Love is crossing oceans in dinghies and putting up with excrement being pushed through your letter box and learning new languages and giving up your dreams, all for the sake of your children. Love is the alien feeling of another soul growing in your belly, and it is the echoing silence of the moment you unconsciously caress that overstretched belly and touch nothing but empty space. Love is catching her vomit in your hands to save yet another set of sheets, and love is that first “I love you too” that is sleepily murmured with actual conviction, not just as words other people say.

Love is that friend who phones you when they’re bored because you make them laugh, and the rush of joy you feel when they do.
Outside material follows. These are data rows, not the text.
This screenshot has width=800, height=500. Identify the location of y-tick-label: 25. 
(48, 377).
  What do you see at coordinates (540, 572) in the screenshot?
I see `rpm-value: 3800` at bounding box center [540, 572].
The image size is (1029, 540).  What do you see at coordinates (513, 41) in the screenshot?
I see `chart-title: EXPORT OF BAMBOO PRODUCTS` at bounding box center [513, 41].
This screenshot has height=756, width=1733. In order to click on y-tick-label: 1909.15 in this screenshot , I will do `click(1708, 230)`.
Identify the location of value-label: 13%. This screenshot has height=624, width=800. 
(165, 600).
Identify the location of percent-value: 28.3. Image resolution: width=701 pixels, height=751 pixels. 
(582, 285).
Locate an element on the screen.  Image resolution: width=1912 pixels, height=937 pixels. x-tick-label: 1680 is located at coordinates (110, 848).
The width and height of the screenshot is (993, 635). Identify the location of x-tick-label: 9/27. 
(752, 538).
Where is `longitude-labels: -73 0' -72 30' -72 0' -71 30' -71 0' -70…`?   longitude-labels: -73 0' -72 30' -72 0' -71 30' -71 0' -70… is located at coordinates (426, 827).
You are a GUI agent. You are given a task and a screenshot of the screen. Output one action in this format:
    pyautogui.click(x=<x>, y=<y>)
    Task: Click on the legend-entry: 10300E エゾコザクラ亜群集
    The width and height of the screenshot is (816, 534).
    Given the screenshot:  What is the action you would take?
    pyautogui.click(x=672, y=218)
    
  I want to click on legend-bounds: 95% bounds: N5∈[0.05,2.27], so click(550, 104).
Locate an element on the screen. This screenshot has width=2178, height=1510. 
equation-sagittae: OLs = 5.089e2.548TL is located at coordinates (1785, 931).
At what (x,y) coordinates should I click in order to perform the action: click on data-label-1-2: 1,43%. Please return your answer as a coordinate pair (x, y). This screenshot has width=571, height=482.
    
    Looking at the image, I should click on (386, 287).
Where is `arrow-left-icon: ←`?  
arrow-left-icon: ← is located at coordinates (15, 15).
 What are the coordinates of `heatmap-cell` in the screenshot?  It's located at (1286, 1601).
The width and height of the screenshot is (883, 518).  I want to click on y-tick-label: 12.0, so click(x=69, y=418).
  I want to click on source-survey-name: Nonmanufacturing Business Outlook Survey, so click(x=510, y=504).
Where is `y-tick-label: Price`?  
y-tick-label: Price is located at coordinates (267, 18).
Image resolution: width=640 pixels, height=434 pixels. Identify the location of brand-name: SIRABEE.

Love is knowing that you can meet up again after two years apart and it will feel like it was only yesterday that you spent hours leaning in the doorways of your student bedrooms, never quite finishing everything you had to say to each other. Love is acceptance and pride and respect. Love sees your worth more than you ever will. Love tells the future Mr Friend, on first meeting him, that if he ever hurts her you will cut out his heart with a spoon.*

Love is recycling everything you can whilst knowing it will never be enough. Love is trying to live simply whilst caving all too often for one more pair of boots. Love is talking about the future and it is living and dreaming in the present. Love is saying “yes, and” when you really want to scream “no, never”; and it’s rolling up your sleeves and making good on your promises once you do, because some things are bigger and bolder and better than you are on your own.

Love is all these things, and a million more moments as well. And yes, sometimes love can even be sunshine, and flowers, and fair trade chocolates wrapped in plastic-free packaging, with a handmade card.

*I am sorry about that, incidentally. A little too much wine and a lot too much Alan Rickman going on there. I meant every word of it, though, and I still do.